§ TASK GOAL
Leaving out all pictures, reproduce the entries below exactly, from the first line through the line that contains "You are a computer-use".

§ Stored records
--- START ---
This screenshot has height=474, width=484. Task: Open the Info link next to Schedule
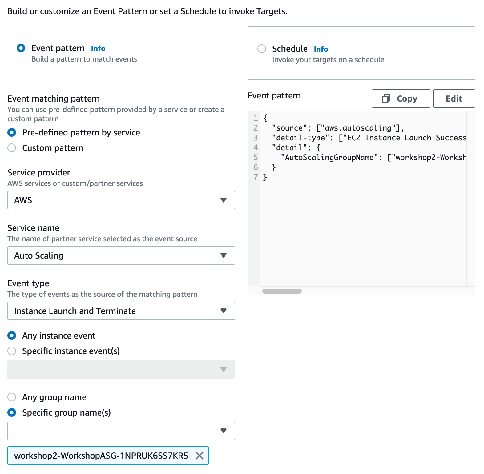tap(321, 49)
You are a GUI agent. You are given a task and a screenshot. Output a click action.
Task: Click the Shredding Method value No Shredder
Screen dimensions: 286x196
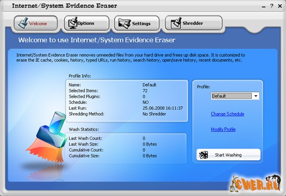coord(154,114)
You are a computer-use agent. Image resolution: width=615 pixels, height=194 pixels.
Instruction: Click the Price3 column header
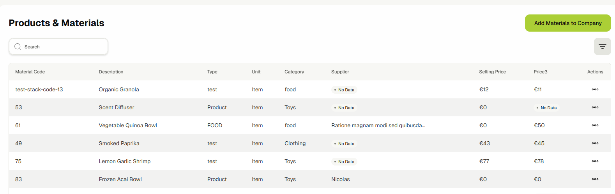[540, 72]
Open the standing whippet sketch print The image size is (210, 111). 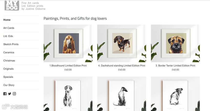68,94
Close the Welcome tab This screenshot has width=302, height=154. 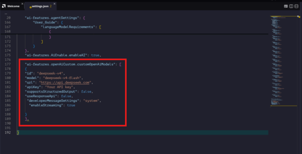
--- END ---
§ EXERCISE SOLUTION
This screenshot has height=474, width=484. Task: Open the Info link next to Schedule
tap(321, 49)
You are a GUI agent. You are given a task and a screenshot. Output a click action.
Task: Click the Shredding Method value No Shredder
Screen dimensions: 286x196
coord(154,114)
You are a computer-use agent. Image resolution: width=615 pixels, height=194 pixels.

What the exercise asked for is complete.